Qué coincidencia. Le he pedido a mi marido que saque entradas para la última de Richard Gere.
Pago y nos dirigimos en animada charla hasta la entrada del cine. Y allí está mi esposa. y dos metros a su derecha un hombre que mueve la cabeza a un lado y a otro incómodo por la espera y porque se note que está esperando. Mi mujer y el hombre miran hacia nosotros levantando la mano simultáneamente para que nos apercibamos de dónde están entre el gentío ruidoso de familias al completo y grupos animados de adolescentes. Ambos se observan extrañados. Nosotros dos nos miramos divertidos. Entramos los cuatro en la sala de proyección celebrando la casualidad. Cuando acaba la película tomamos juntos un café. Me siento junto a Berta en un lado de la mesa y nuestras parejas al otro. La charla es amena. Mi antigua novia y yo nos encontramos cómodos y hasta contentos de reencontrarnos. Laura y el marido de Berta se entienden bien. Tras un buen rato de charla él insiste en pagar amablemente. Nos levantamos y tomamos la salida hacia el aparcamiento.
Ya nos veremos otra vez- dice Berta. Sé que nadie tiene intención de volver a verse.

Adiós Laura. Digo Berta- corrijo mientras la beso con un rescoldo de antiguo cariño.
Vamos hasta el vehículo. El cielo se ha encapotado.
– Conduce tú Berta, digo Laura. – Enmiendo el error mientras le entrego las llaves del coche.

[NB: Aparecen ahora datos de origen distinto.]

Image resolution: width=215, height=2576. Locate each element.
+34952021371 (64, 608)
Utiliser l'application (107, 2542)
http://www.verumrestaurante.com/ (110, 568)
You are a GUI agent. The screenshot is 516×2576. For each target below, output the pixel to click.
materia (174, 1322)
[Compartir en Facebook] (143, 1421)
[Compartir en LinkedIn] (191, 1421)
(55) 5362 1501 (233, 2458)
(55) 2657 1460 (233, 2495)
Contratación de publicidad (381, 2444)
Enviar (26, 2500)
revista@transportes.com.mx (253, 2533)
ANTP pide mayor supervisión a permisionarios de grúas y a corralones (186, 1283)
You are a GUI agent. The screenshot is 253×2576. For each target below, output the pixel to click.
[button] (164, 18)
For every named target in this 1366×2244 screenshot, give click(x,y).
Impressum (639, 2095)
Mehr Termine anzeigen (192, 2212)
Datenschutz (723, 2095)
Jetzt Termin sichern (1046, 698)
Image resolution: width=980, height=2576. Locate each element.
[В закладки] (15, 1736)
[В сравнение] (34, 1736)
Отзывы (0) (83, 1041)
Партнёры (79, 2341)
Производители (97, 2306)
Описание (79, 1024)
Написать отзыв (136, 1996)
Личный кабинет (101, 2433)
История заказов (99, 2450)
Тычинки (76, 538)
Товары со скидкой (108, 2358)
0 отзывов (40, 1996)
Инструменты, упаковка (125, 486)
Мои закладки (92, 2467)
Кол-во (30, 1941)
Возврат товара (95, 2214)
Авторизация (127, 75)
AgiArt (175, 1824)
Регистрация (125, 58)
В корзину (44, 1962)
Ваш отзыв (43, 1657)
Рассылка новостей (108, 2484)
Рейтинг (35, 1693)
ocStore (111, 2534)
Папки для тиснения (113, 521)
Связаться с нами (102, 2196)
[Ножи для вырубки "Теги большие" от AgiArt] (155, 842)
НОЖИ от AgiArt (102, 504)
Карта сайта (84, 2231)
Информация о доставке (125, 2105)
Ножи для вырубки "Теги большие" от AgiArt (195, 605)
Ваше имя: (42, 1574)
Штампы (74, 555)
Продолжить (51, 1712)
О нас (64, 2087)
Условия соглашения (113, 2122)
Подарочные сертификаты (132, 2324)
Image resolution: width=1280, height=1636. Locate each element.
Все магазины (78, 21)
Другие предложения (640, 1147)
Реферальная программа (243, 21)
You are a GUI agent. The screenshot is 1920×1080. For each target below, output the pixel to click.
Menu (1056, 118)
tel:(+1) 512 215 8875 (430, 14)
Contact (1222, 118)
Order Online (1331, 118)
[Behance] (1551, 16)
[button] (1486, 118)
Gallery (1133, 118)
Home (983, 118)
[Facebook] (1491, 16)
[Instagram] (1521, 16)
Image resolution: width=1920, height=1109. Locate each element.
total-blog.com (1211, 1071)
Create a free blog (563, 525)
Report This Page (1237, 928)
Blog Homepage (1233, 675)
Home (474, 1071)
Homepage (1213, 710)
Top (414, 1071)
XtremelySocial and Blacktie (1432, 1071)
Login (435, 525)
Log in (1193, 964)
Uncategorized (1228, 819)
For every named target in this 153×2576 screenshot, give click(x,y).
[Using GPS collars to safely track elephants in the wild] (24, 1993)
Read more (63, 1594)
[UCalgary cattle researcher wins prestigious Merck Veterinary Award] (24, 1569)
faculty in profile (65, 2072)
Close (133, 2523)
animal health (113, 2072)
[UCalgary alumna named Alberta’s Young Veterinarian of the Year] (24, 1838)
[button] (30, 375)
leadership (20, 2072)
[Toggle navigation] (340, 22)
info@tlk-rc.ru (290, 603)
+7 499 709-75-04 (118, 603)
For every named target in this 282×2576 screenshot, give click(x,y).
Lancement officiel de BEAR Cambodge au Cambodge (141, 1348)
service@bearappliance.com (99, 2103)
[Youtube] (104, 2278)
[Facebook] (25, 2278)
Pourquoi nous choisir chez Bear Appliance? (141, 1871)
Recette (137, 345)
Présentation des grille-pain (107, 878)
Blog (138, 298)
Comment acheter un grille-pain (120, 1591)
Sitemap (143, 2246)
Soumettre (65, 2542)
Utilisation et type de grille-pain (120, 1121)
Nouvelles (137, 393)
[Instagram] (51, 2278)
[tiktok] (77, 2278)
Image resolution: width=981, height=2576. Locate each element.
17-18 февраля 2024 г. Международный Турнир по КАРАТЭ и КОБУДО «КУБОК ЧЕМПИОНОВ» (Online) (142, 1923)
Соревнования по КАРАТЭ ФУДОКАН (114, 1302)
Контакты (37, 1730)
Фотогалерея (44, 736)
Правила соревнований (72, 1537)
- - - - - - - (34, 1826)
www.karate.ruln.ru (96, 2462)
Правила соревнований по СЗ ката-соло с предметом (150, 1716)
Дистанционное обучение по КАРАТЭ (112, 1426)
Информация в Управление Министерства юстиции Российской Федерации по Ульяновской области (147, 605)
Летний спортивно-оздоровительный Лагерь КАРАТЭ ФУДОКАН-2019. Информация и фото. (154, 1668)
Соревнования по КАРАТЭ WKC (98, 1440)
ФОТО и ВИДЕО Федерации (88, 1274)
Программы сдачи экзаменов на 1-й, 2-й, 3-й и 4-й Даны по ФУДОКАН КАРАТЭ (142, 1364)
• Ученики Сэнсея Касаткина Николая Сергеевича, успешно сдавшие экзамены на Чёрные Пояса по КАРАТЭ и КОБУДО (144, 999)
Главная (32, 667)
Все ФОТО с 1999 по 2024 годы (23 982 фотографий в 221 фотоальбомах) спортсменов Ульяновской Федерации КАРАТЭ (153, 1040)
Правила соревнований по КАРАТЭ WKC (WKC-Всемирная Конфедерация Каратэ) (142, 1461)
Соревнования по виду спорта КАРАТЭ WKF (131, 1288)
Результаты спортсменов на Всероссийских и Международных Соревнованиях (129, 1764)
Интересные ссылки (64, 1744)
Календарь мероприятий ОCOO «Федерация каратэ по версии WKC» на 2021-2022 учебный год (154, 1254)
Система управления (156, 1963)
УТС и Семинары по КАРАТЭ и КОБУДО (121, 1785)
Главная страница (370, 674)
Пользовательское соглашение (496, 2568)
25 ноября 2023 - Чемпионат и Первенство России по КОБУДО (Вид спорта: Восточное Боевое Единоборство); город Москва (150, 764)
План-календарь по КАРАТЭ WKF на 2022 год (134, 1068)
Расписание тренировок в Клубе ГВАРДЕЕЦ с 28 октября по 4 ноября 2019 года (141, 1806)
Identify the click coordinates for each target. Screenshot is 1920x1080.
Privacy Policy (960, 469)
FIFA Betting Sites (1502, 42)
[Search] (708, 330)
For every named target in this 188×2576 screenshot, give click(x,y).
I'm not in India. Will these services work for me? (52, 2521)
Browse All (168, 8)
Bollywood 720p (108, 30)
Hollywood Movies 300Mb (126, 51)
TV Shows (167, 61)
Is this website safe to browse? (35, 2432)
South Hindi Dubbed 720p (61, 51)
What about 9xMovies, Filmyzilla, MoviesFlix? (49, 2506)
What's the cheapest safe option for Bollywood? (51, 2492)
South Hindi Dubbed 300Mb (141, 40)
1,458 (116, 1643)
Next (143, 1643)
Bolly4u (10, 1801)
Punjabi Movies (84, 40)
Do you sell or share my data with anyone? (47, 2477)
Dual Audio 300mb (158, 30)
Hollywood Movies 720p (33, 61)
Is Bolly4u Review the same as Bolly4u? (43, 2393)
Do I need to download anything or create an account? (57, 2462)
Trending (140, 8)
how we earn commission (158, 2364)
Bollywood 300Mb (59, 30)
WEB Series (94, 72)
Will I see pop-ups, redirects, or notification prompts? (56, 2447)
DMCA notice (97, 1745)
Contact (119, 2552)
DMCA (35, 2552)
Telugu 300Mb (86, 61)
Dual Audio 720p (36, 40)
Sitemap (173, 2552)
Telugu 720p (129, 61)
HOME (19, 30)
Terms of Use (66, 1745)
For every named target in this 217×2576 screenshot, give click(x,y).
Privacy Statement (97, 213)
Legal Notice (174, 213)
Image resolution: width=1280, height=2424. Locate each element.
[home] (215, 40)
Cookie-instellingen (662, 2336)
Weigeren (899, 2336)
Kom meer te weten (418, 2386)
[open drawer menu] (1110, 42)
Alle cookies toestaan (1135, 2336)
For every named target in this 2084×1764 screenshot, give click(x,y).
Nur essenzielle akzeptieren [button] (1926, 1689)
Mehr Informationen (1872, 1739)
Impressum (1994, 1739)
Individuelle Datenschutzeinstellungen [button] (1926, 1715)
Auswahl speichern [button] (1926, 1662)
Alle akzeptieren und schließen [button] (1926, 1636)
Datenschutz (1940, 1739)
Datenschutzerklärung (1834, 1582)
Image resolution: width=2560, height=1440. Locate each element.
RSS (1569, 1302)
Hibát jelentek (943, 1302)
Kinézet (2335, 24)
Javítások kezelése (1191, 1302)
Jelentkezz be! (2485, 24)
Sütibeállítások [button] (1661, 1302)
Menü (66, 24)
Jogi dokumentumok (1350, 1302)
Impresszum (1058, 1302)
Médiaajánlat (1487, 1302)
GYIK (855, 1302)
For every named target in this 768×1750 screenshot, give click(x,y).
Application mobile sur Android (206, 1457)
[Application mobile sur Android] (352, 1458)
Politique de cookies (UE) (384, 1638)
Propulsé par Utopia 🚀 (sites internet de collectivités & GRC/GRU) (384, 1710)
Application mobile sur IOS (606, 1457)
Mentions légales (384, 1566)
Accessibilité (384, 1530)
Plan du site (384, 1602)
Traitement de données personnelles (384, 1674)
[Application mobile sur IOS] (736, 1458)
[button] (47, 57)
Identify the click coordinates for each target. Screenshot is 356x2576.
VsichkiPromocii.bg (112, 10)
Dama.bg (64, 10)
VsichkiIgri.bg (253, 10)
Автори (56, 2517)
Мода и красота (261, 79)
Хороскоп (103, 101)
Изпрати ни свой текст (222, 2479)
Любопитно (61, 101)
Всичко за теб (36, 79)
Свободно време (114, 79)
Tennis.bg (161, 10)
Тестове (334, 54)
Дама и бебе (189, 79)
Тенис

Volvemos a casa satisfechos. Ella tararea las canciones de la radio fórmula. La acompaño con golpes en el muslo con una conjunción entrenada durante años de viaje a la casa de la costa. Le pongo interiormente a la música que escuchamos mi propia letra, sin mover los labios: BertaLaura, LauraBerta, BertaLaura, LauraBerta. Y encuentro gracioso lo bien que encaja con el ritmo de la música. Avanzamos despacio detrás de un vehículo con dos niños que, de rodillas en el asiento, nos miran a través del cristal. Uno nos saluda con la mano, el otro nos saca la lengua. La línea continua en la calzada nos impide adelantar, como si avanzáramos sobre raíles, y nos guía sin pérdida hacia nuestra casa, a nuestra vida, hacia la muerte.